ACTIVITIES →
1 – What website does Phil Hammond recommend, according to the comments?
2 – Please extract the part of the comments starting with "Annie, when we" and going on through "make up for it.".

TEXT →

[Start of Attachment]

My husband also used Bach remedies to help his feelings. So did we as a family.
Anyone who is still paying for prescriptions, Jings, ought to know that homeopathic remedies cost less than a prescription. Phil Hammond recommends a website if you are given a prescription by your GP to find out whether the drugs actually do what they say on the tin. It's called Rxisk.
Annie, when we had the guest house in York, we once had Ian White to stay, he of the Australian Bush Essences. We had some very interesting conversations over breakfast. He was running a course in York, but was usually late, because he had to meditate first.
One of the other guests at the time was on the course, and she used to tell me that the other participants used to get very annoyed with him for always being late. I wonder if he gave them free essences to make up for it.
I think he was fourth generation, through his mother and grandmothers. He had a son who was in Papua New Guinea whom he hoped would come into the company, but they did not want to force him.

[End of Attachment]

RECORD EXTRACTS →

[Start of Attachment]

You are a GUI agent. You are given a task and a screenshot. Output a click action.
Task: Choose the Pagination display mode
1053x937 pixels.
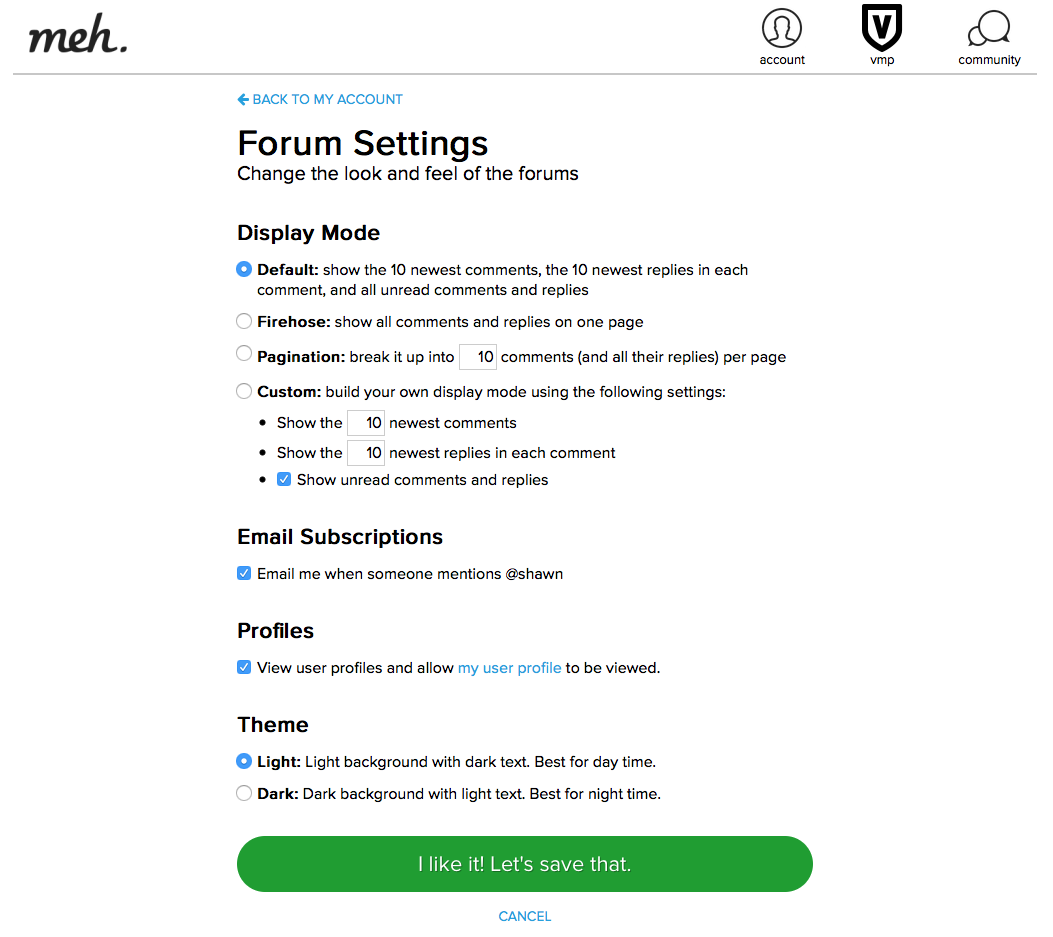point(244,353)
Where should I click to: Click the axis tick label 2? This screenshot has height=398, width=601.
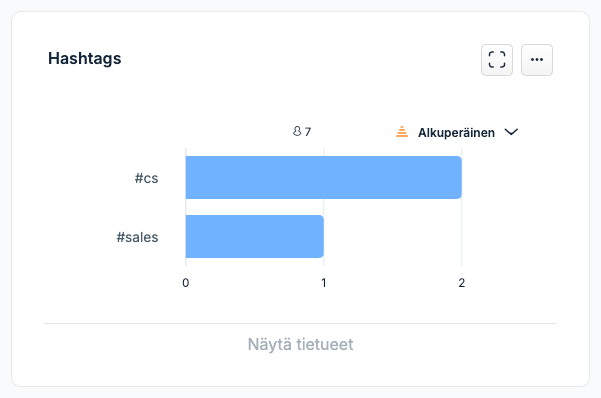[461, 283]
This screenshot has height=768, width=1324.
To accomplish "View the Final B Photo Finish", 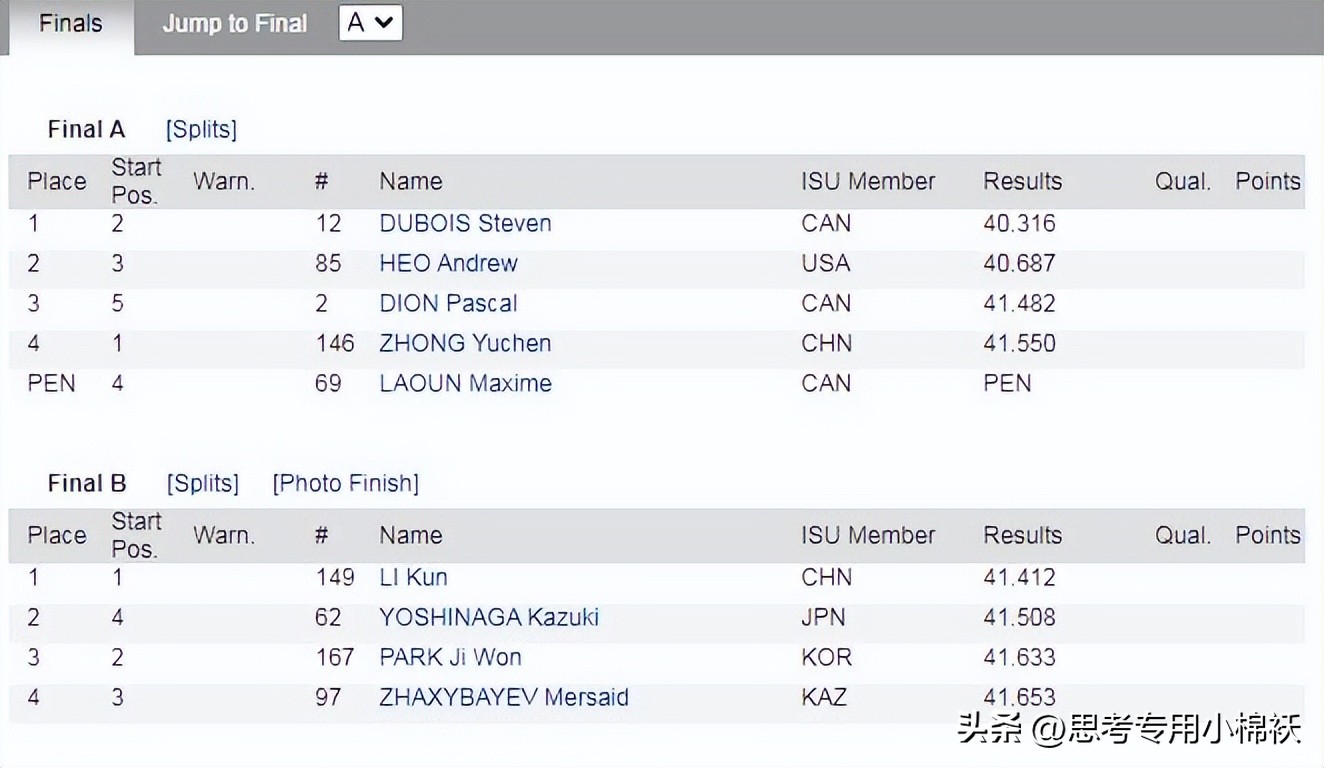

[End of Attachment]

SOLUTIONS BY TASK →
1 – Rxisk

2 –
Annie, when we had the guest house in York, we once had Ian White to stay, he of the Australian Bush Essences. We had some very interesting conversations over breakfast. He was running a course in York, but was usually late, because he had to meditate first.
One of the other guests at the time was on the course, and she used to tell me that the other participants used to get very annoyed with him for always being late. I wonder if he gave them free essences to make up for it.